Automate identification of output file paths

jataware / domain-model-examiner

The goal of this process is to perform machine reading over the model codebase in order to automatically extract key metadata.

MIT License

1 stars 0 forks source link

Automate identification of output file paths #3

Closed brandomr closed 3 years ago

brandomr commented 3 years ago

We need a way to try to identify where model output files are being written to disk. Ideally we would identify the relative path to the output so that we can gain insight into where these would be stored within a model Docker container (once one is made in Clouseau).

GoogleSheets commented 3 years ago

Included in latest push, but may require more work to ensure all outputs are extracted in Python and R.

brandomr commented 3 years ago

For Pythia this goes a bit haywire; like we discussed showing where we think an output is being written is helpful even if we can't get the actual path. Finding a cleaner way to represent this in the YAML would be good.

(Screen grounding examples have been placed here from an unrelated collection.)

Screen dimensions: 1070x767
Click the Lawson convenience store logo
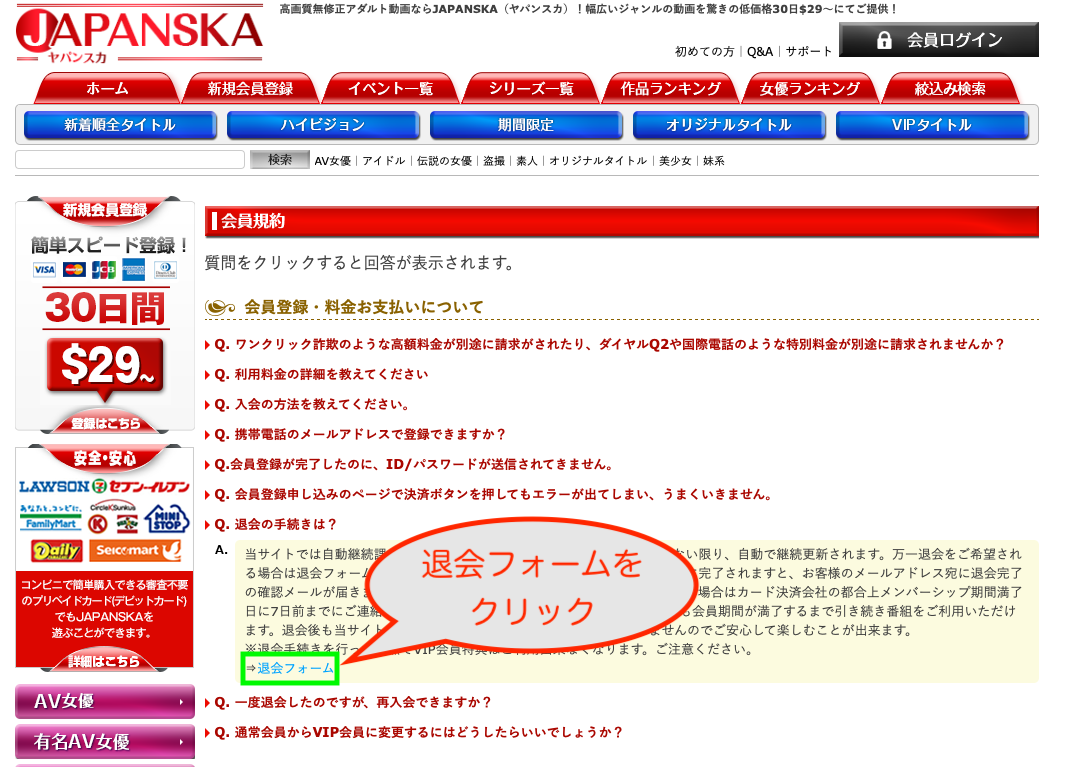[53, 487]
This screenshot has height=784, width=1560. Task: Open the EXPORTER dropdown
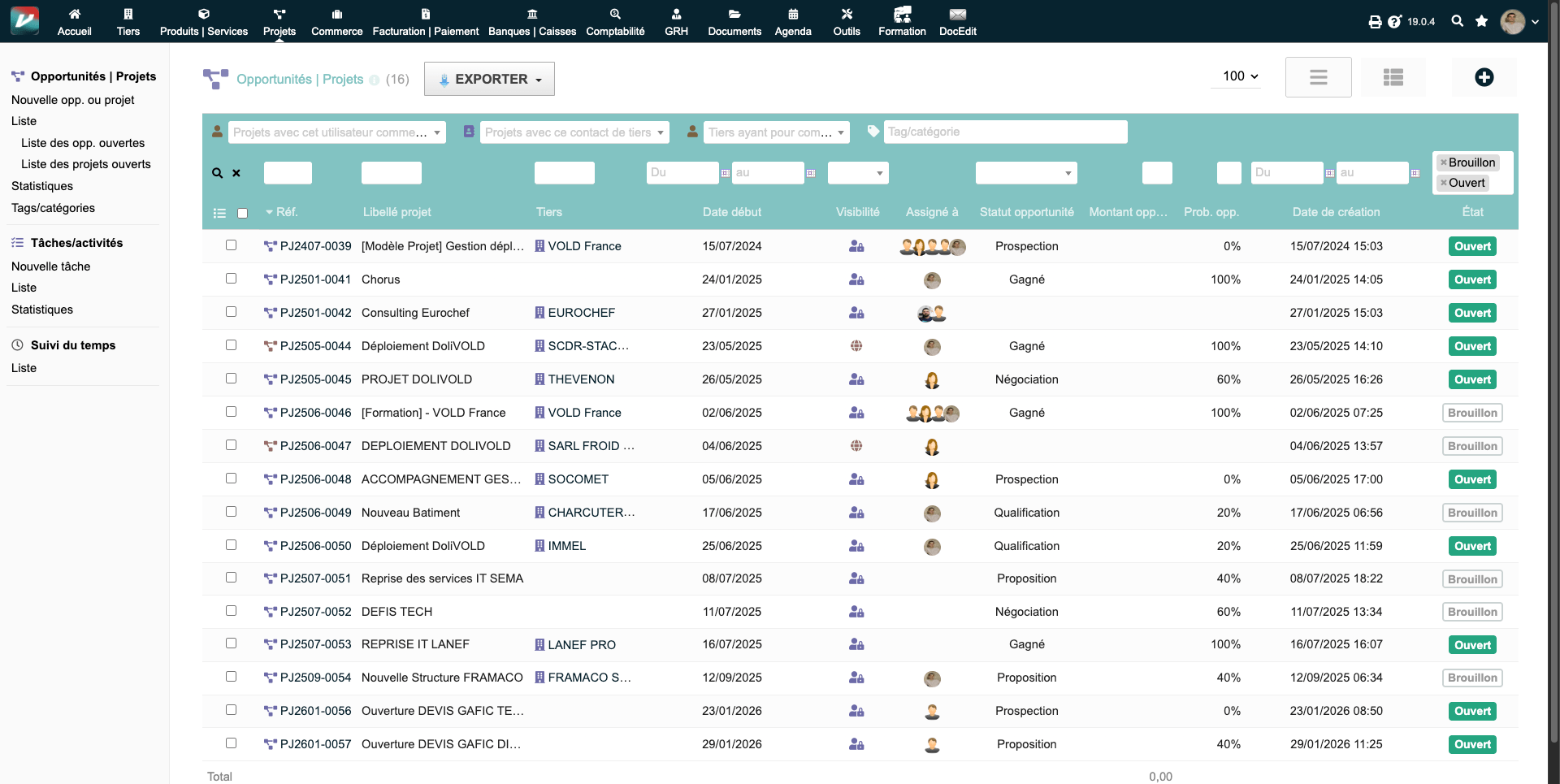pos(489,79)
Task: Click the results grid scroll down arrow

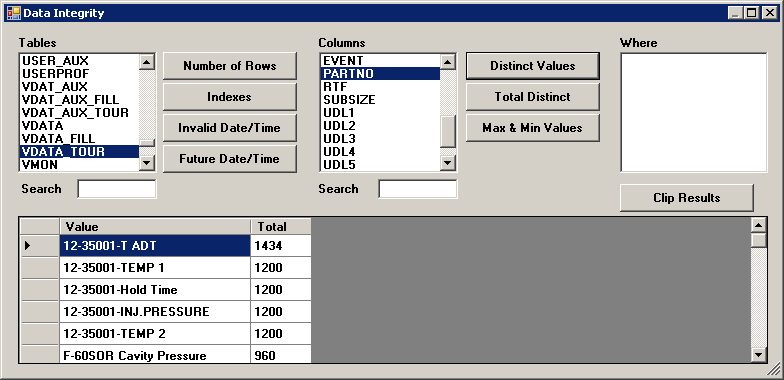Action: coord(759,355)
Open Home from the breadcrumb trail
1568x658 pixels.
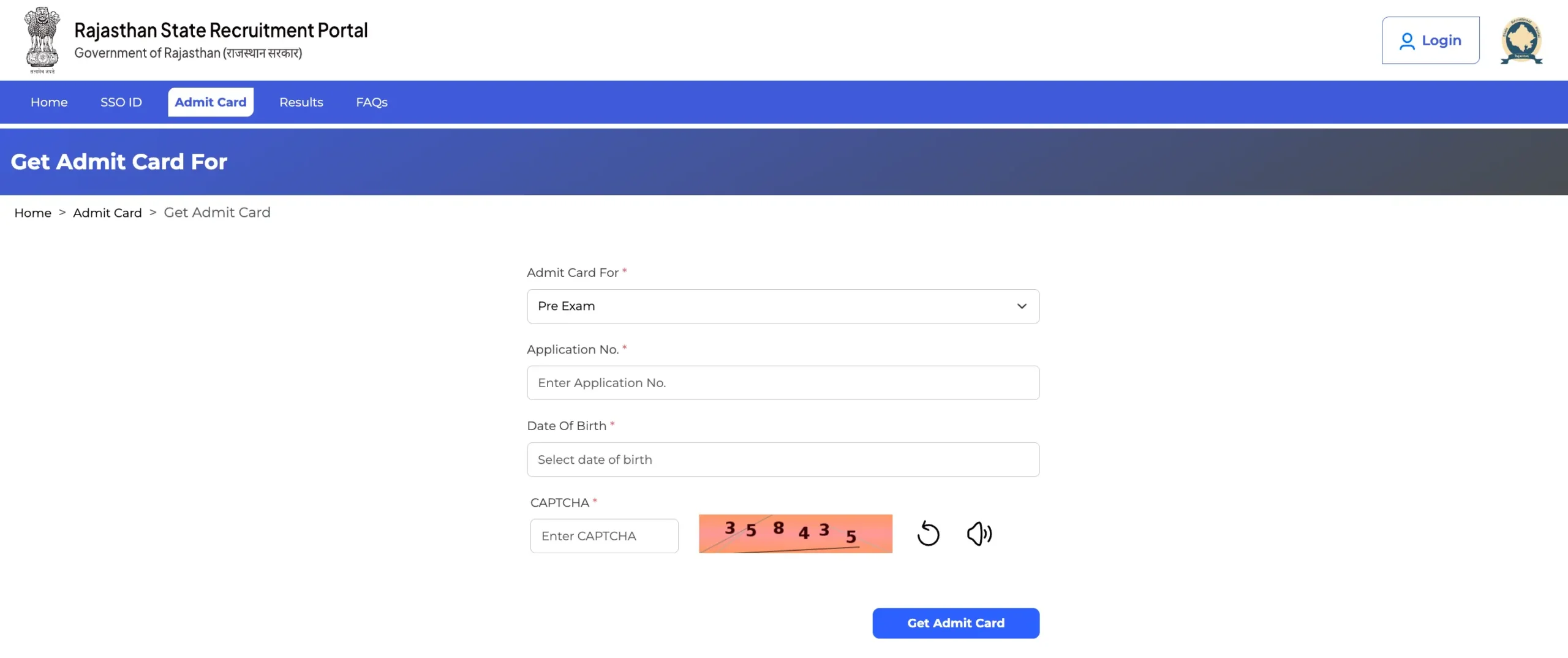click(32, 213)
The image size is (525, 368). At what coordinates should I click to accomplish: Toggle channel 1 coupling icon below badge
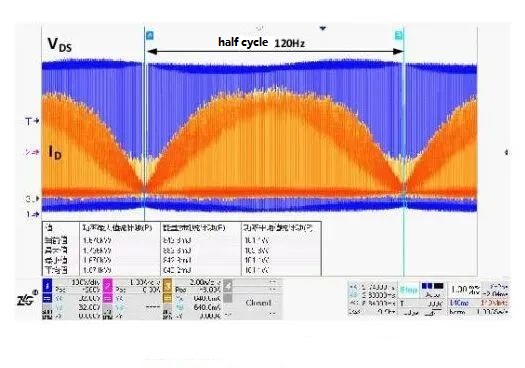click(47, 297)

GoogleSheets commented 3 years ago

Reorganized the yaml output to:

output_files
  filename
    line
    path
    write
  filename
    line
    path
    write

Parsing the code that writes files in Python, Julia and R is still a mess as there is a lot of flexibility how to write to file. This results in a bit of spaghetti code, and there are plenty of uncovered outlying scenarios. It is a time vs. reward issue on whether to optimize this.